Hidden Minima in Two-Layer ReLU Networks

The optimization problem associated to fitting two-layer ReLU networks having $d$~inputs, $k$~neurons, and labels generated by a target network, is considered. Two types of infinite families of spurious minima, giving one minimum per $d$, were recently found. The loss at minima belonging to the first type converges to zero as $d$ increases. In the second type, the loss remains bounded away from zero. That being so, how may one avoid minima belonging to the latter type? Fortunately, such minima are never detected by standard optimization methods. Motivated by questions concerning the nature of this phenomenon, we develop methods to study distinctive analytic properties of hidden minima. By existing analyses, the Hessian spectrum of both types agree modulo $O(d^{-1/2})$-terms -- not promising. Thus, rather, our investigation proceeds by studying curves along which the loss is minimized or maximized, generally referred to as tangency arcs. We prove that apparently far removed group representation-theoretic considerations concerning the arrangement of subspaces invariant to the action of subgroups of $S_d$, the symmetry group over $d$ symbols, relative to ones fixed by the action yield a precise description of all finitely many admissible types of tangency arcs. The general results used for the loss function reveal that arcs emanating from hidden minima differ, characteristically, by their structure and symmetry, precisely on account of the $O(d^{-1/2})$-eigenvalue terms absent in previous work, indicating in particular the subtlety of the analysis. The theoretical results, stated and proved for o-minimal structures, show that the set comprising all tangency arcs is topologically sufficiently tame to enable a numerical construction of tangency arcs and so compare how minima, both types, are positioned relative to adjacent critical points.

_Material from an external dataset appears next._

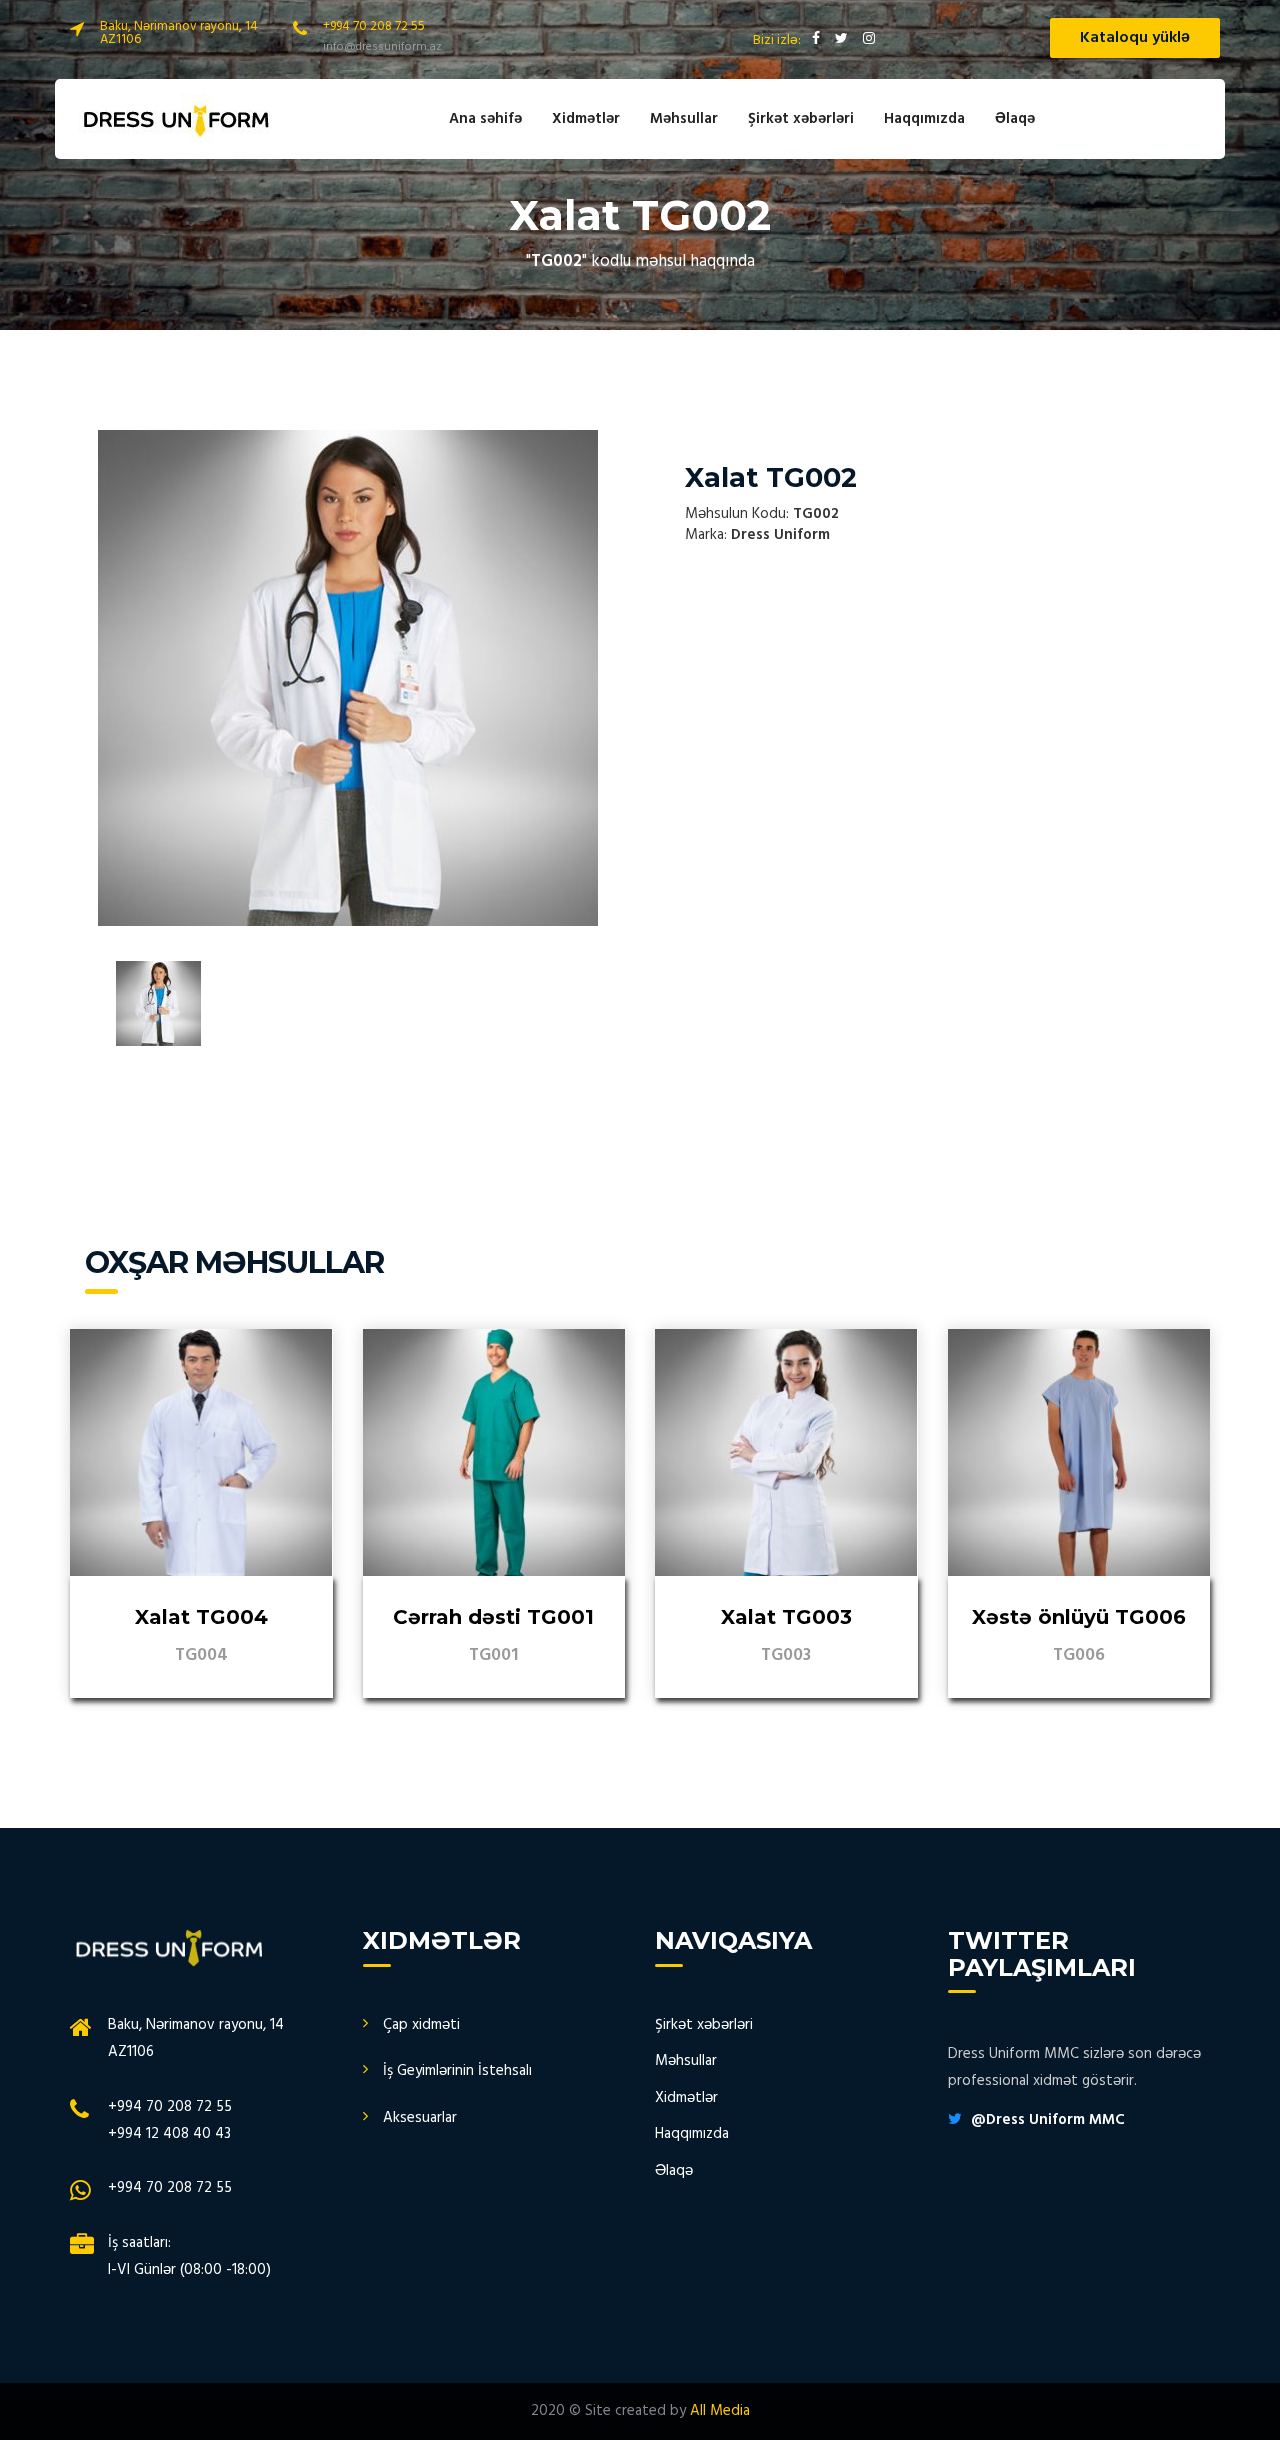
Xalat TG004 (201, 1617)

翻译：考虑与拟合具有$d$个输入、$k$个神经元且标签由目标网络生成的两层ReLU网络相关的优化问题。近期发现了两种类型的无限虚假极小点族，每种类型每$d$值对应一个极小点。第一类极小点的损失随$d$增大而收敛至零；第二类极小点的损失则始终远离零。那么，如何避免后一类极小点？幸运的是，标准优化方法永远不会检测到这类极小点。受这一现象本质问题的驱动，我们发展了研究隐藏极小点独特解析性质的方法。根据现有分析，两类极小点的Hessian谱在$O(d^{-1/2})$项范围内一致——这并不乐观。因此，我们的研究转而通过考察损失函数被最小化或最大化的曲线（统称为切弧）展开。我们证明，表面上相去甚远的群表示论考量——关于$d$符号对称群$S_d$子群作用下的不变子空间排列，相对于固定作用子空间的排列——能够精确描述所有有限个可容许的切弧类型。用于损失函数的一般结果表明，从隐藏极小点出发的切弧在结构和对称性上具有特征性差异，这正是由于先前工作中忽略的$O(d^{-1/2})$特征值项所致，尤其体现了分析的微妙性。针对o-minimal结构陈述并证明的理论结果表明，所有切弧构成的集合在拓扑上具有充分的驯顺性，使得切弧的数值构造成为可能，从而可以比较两类极小点相对于相邻临界点的位置关系。